Il romanzo mancato del castello di Bova

Il romanzo mancato del castello di Bova

 bova

di MARIA FRANCO

Passeggiata a Bova in un giorno d’aprile di cielo terso e temperatura gradevolmente mite (due condizioni che, fino a poco tempo, fa sarebbe stato pleonastico aggiungere, ma, quest’anno, è bene precisare).

Dai resti del castello, che fanno, in parte, tutt’uno con la roccia, la visione è, per usare un termine molto, molto blando, stupefacente: il mare, davanti, di un azzurro compatto, quasi un dipinto di uno o due toni più brillante del cielo, con sulla destra l’Etna e, tutto intorno, vallate e colline: in alternanza quelle verdi e alberate e quelle aspre e seccagne e, sparsi, i gialli delle ginestre, l’amaranto chiaro della sulla, il verde dei fichi. Appena sotto il castello, un piccolo grappolo di case abbracciate una all’altra e le stradine tanto strette che uno sovrappeso se le deve fare di traverso. E, su tutto, un infinito silenzio, impreziosito dal cinguettio inesausto degli uccelli, che riempie di pace.

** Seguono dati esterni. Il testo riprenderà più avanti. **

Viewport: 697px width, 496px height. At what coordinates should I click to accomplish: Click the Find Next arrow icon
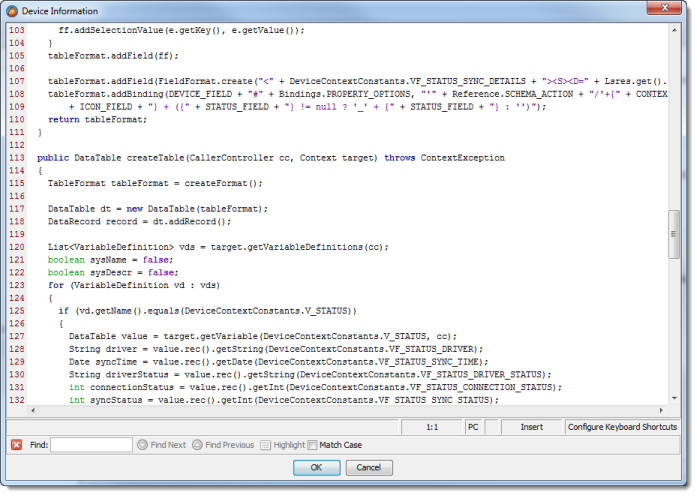143,445
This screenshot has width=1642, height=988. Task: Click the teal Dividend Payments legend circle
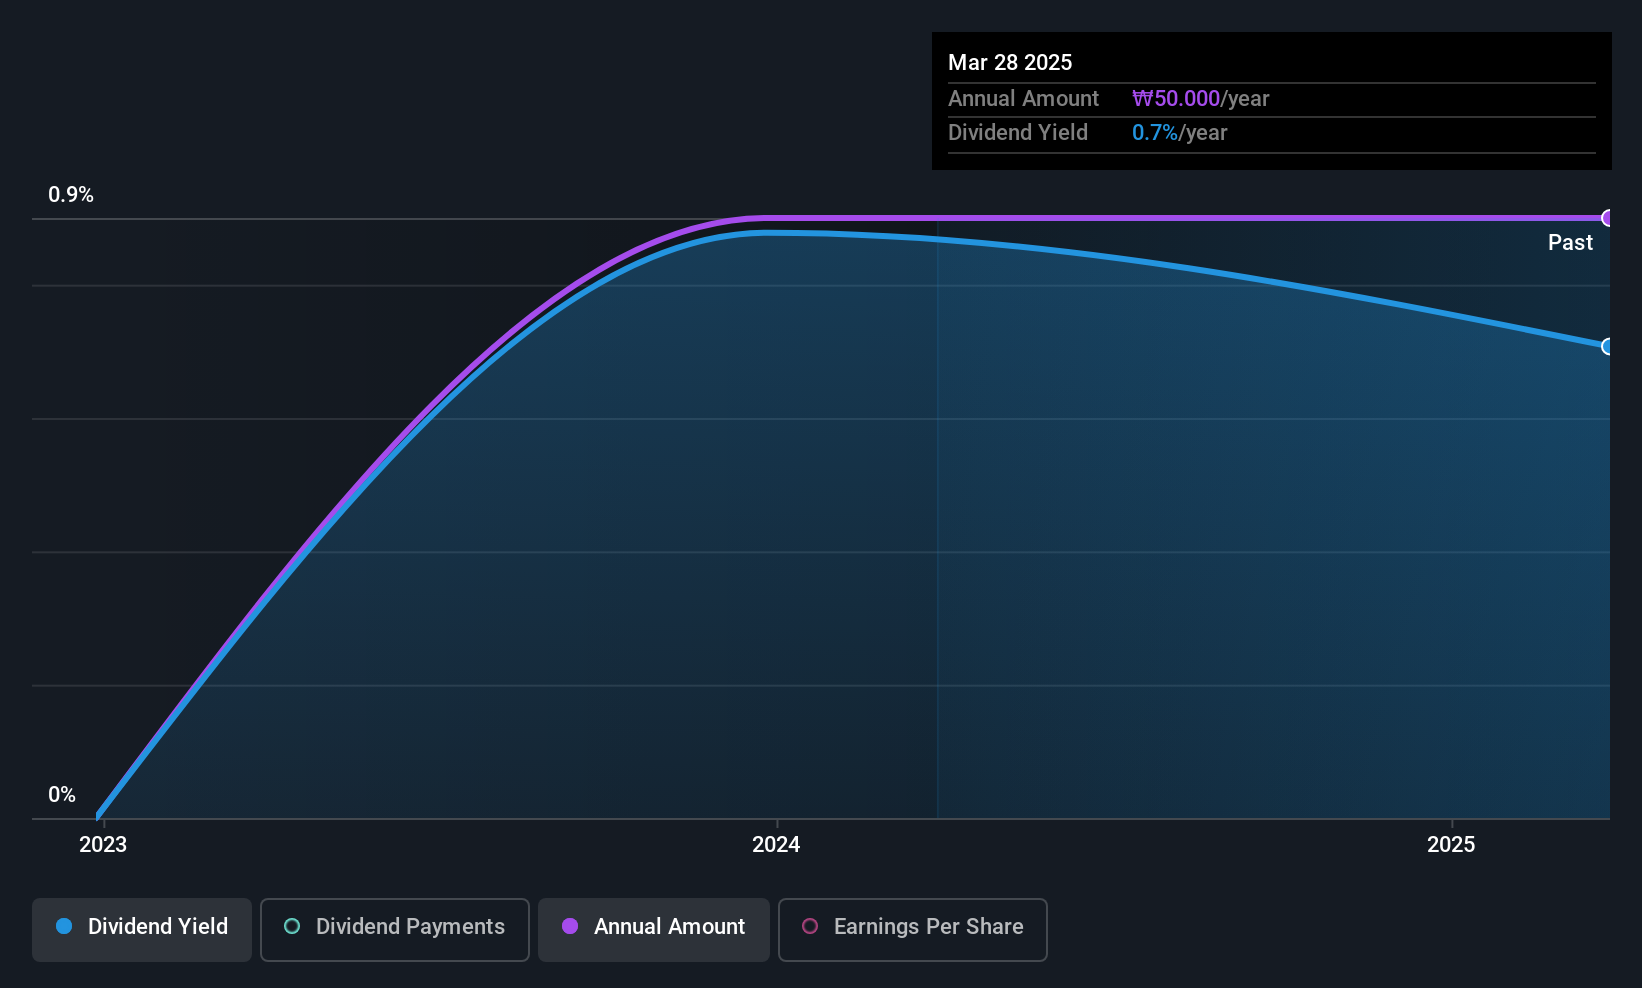click(x=292, y=926)
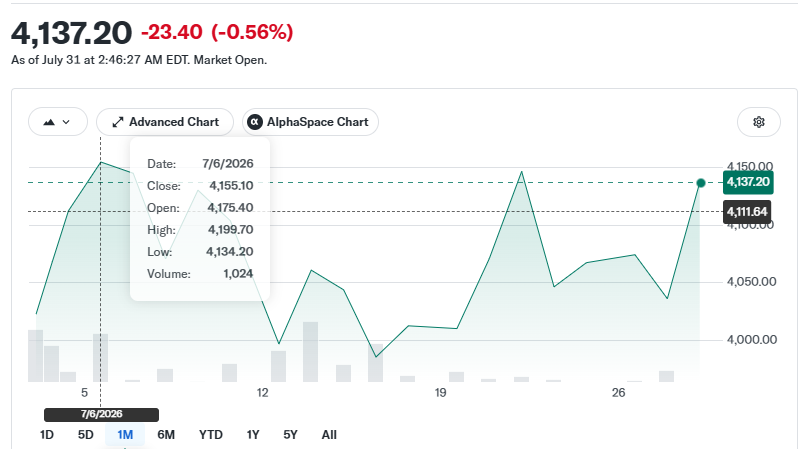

Benché non restino che pochi ruderi, non è difficile immaginare che dentro le spesse mura del castello trovassero rifugio gli abitanti della marina, quando il terrore di turchi e saraceni li costringeva a risalire valli certo non facili da percorrere su strade di fortuna, utilizzando solo piedi e animali da soma.

Dicono in tanti che la Calabria abbia bisogno di una narrazione normale, ovvero di una narrazione non stereotipata, ideologica, schematica. E, in non pochi, lo affermano come se la Calabria fosse, anche in questo campo, il fanalino di coda del paese, o, ancora meglio, l’eccezione negativa, quasi a marcare una inferiore diversità.

Eppure, non tutti i luoghi d’Italia si narrano, non tutti riescono a narrarsi in maniera tale da riuscire a farsi ascoltare fuori dal loro (molto) limitato spazio, non tutti, soprattutto, pur narrandosi, fuoriescono, da alcuni cliché che rendono il loro dirsi opaco e banale.

Se la nostra narrazione presenta limiti evidenti in molti campi (dai giornali alla tv) – limiti che pesano fortemente sul nostro complessivo crescere – nella narrativa propriamente detta non è così. Anzi, negli ultimi anni, abbiamo avuto autori capaci di raccontare il presente e il recente passato della Calabria in modo apprezzabile e, talvolta – per esempio con La signora di Ellis Island di Mimmo Gangemi – in maniera pressoché esemplare.

Ma qui – sul cocuzzolo di Bova, dove lo sguardo può svariare per 360 gradi e poi tornare sempre al mare e, magari, intravvedere le navi pirata e la fuga di donne con bambini in braccio e di pescatori/contadini costretti a reinventarsi come pastori – fa male al cuore che non sia mai arrivato un romanzo, non dico un Capolavoro, ma un romanzo di buona qualità (e/o di livello nazionale) su quella (come su altre fasi) della nostra storia.